We were met with heavy rain and wind when we arrived at the Arizona Nordic Village cabin in early December. My goal to paint the snow season was on hold. As the night progressed, the wind refused to back down. I went out of the cabin with a small hatchet to chop fire wood, and I could see massive pine trees warping in the wind. Words like “widow maker” and images of trees falling on the small cabin flashed into my anxious mind. In spite of the fear I noticed small flurries and hoped that this was a positive sign of things to come. Returning to the safety of the cabin — and aided by fire starter — I built a fire in the wood stove, cracked open a 55-calorie beer, and wondered if we came up north too early. I went to bed that night in a sweat from the poorly-regulated wood stove and listened as the tree branches scraped against our small shelter.

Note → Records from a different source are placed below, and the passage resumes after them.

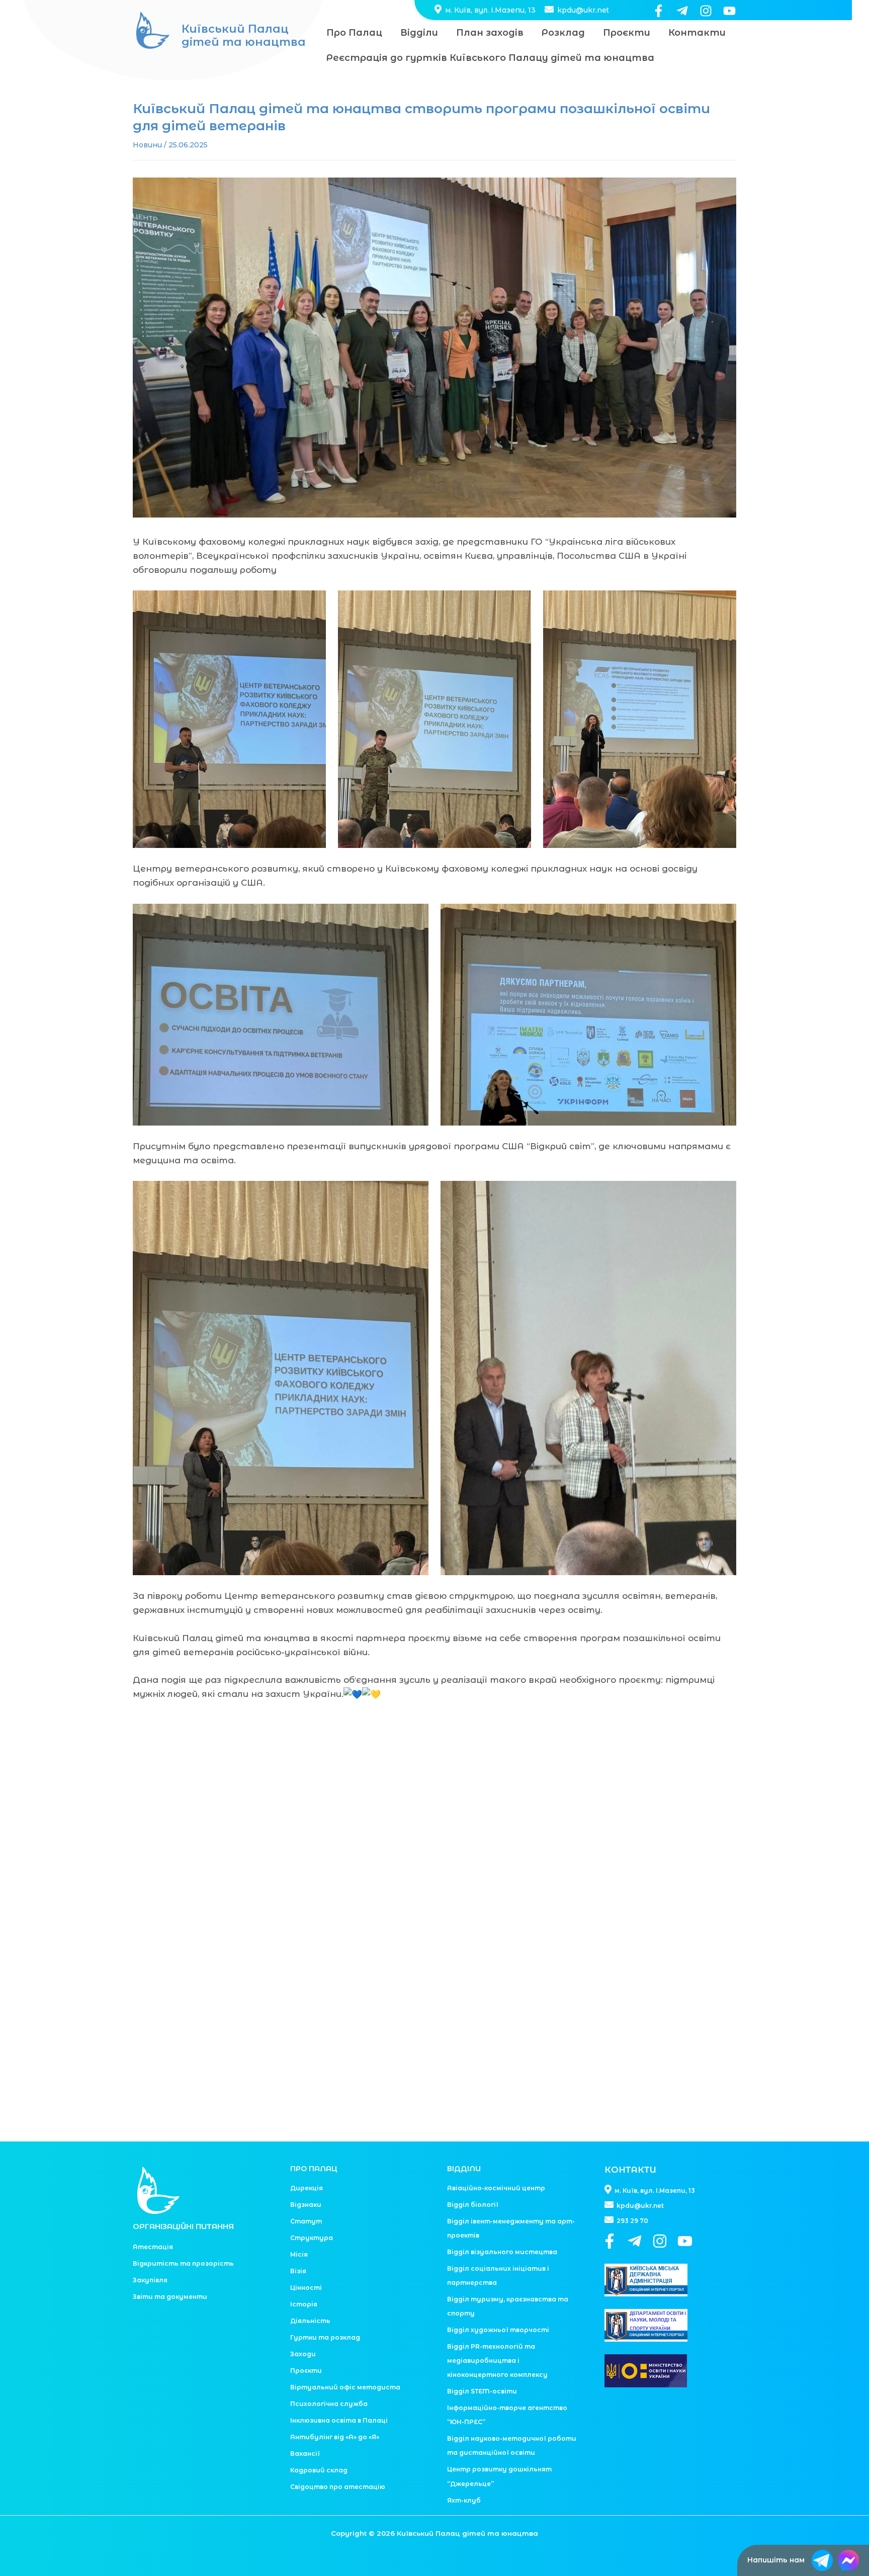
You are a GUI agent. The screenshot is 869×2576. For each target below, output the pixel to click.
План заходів (490, 32)
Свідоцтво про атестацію (337, 2487)
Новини (147, 144)
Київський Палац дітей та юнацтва (244, 35)
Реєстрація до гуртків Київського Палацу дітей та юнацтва (490, 57)
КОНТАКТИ (630, 2170)
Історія (303, 2304)
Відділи (419, 32)
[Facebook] (658, 11)
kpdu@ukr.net (582, 10)
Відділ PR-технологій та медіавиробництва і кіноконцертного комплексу (497, 2360)
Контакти (697, 32)
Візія (298, 2271)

The next morning I woke up to a thin white blanket on the ground. I was pleasantly surprised that there would be something to paint. I grabbed my camera and walked the property. Downed aspen trees littered empty ski trails. The snow the Nordic Village depends on had yet to come. Yet it was a quiet place for an artist, an individual who would describe the moment of transition between the frosting of the late fall and the abundant snow of the ski season.
I returned to the cabin to get a small bite of vegan protein and headed back out to paint. I found a trail leading to a distant mountain. The temperature was near 20 degrees, and I set up to paint!